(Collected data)
###
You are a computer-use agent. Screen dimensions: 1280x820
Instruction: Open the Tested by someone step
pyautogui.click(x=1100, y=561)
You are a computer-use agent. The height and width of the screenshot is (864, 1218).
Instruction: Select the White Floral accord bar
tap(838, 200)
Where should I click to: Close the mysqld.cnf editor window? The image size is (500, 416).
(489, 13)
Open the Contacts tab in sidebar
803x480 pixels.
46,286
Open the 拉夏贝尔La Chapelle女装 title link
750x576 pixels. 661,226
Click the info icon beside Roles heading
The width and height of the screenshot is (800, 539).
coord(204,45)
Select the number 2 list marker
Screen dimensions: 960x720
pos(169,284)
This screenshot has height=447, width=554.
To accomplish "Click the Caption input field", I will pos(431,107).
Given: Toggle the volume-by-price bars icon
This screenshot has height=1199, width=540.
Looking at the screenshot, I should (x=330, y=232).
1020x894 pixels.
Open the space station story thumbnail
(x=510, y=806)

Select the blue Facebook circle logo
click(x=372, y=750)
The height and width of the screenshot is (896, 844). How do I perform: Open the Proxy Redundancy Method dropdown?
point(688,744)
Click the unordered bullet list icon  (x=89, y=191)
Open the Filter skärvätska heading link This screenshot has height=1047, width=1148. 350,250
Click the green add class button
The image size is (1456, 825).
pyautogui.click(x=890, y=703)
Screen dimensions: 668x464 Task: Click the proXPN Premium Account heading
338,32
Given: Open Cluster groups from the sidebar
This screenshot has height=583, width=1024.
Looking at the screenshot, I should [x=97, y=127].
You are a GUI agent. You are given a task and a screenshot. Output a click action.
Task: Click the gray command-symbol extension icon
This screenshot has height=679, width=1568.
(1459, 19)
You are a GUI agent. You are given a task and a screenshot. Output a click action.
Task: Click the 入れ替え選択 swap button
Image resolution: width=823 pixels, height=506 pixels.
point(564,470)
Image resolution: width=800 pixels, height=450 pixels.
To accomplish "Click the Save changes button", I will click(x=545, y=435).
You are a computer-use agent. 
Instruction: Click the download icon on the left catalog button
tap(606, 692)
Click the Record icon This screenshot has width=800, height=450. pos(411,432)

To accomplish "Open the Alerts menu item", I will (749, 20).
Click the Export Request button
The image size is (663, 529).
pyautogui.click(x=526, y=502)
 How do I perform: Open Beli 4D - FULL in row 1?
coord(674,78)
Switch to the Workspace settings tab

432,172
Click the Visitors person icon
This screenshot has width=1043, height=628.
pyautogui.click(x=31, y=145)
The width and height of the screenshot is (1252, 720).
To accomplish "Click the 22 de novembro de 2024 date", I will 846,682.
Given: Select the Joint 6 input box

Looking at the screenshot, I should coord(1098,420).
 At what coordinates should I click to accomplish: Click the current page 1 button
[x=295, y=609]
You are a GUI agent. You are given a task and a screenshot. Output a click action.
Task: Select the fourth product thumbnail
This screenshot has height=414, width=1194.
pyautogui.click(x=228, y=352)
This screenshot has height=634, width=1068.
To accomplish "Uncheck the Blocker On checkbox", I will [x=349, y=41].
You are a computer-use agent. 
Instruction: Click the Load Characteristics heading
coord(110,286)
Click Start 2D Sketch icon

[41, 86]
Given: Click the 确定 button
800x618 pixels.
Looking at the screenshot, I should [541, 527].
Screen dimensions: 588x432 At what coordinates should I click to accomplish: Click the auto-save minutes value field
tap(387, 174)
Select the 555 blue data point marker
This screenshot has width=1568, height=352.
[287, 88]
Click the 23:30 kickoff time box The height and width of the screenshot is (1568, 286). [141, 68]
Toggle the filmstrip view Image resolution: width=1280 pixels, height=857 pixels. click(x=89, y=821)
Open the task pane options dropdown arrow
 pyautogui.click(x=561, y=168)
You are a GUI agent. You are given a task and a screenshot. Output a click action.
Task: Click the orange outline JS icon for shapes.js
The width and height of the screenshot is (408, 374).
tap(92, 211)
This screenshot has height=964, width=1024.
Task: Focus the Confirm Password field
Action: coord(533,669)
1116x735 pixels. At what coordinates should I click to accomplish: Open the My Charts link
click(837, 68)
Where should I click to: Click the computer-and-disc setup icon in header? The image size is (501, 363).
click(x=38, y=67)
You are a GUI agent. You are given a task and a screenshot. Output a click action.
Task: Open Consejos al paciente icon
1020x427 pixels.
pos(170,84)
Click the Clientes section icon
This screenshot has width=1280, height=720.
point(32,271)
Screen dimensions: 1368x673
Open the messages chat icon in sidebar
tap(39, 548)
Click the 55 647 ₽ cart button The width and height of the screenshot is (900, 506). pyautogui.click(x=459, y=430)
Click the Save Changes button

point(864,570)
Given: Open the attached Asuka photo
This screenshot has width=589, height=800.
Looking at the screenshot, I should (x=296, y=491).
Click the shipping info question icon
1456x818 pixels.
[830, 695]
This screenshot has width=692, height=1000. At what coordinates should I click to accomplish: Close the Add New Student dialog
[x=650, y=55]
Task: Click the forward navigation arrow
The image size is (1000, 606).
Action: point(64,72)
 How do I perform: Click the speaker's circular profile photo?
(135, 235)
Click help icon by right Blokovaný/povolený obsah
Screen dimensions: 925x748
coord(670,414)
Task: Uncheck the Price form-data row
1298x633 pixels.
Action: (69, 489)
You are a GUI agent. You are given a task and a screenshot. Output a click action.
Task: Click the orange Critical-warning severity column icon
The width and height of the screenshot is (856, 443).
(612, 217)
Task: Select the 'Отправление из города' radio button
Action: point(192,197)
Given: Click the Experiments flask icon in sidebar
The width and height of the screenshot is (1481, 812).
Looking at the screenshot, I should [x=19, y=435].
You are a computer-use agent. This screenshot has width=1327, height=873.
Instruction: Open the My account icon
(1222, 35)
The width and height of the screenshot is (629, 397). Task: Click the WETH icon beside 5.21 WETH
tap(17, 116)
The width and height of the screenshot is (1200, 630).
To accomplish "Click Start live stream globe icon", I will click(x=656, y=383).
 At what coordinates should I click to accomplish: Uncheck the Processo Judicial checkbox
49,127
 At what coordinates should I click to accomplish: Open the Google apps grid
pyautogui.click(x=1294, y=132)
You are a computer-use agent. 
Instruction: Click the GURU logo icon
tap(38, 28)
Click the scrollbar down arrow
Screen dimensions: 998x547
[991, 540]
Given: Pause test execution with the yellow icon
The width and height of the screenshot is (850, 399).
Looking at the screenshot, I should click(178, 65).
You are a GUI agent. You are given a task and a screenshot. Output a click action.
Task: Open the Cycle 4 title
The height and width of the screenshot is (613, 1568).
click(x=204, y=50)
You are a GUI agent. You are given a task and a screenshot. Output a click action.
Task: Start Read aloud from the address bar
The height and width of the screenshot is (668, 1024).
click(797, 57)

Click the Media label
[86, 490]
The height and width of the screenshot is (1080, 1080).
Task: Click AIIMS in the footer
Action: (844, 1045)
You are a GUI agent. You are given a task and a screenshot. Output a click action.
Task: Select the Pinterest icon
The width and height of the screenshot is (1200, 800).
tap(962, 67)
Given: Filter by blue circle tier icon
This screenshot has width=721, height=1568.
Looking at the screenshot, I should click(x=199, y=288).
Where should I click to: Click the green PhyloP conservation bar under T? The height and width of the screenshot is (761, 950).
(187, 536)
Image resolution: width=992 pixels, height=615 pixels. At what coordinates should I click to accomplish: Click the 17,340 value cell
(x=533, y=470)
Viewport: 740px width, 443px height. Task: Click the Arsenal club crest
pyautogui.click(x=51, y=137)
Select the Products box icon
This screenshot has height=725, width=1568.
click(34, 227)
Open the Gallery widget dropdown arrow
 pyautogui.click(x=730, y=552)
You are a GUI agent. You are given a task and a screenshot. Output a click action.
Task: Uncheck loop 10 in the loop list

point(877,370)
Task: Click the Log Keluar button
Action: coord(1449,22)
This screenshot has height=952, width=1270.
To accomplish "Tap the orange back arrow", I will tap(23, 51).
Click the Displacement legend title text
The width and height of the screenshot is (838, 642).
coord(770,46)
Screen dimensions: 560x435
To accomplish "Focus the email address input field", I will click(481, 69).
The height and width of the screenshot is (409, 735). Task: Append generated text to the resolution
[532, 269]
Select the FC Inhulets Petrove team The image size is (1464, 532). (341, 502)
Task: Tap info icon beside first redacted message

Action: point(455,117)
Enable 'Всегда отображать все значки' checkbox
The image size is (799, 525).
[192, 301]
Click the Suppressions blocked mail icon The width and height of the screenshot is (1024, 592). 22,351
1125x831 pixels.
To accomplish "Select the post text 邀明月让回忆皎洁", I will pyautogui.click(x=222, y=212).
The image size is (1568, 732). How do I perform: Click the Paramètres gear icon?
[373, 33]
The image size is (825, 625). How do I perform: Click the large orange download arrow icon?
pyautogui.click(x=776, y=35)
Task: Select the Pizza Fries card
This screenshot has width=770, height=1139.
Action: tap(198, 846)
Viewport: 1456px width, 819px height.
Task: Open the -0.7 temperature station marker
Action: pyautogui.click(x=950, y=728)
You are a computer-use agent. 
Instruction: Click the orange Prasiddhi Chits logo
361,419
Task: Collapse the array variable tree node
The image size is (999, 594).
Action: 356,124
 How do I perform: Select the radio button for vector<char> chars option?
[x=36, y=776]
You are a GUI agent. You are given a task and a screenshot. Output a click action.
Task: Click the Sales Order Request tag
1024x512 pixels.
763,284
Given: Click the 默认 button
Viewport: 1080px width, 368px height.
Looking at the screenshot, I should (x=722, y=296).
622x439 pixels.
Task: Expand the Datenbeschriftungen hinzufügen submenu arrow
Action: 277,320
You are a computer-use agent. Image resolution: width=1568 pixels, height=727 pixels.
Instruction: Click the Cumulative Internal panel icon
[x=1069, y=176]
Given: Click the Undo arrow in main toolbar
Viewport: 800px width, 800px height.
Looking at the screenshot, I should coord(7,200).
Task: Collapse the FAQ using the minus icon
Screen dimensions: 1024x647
###
▶ _WHAT THE EXERCISE ASKS_
Pull every line containing "from" out of the data above.

▶ _SOLVED PROBLEM_
Given: Open Cluster groups from the sidebar
Task: Start Read aloud from the address bar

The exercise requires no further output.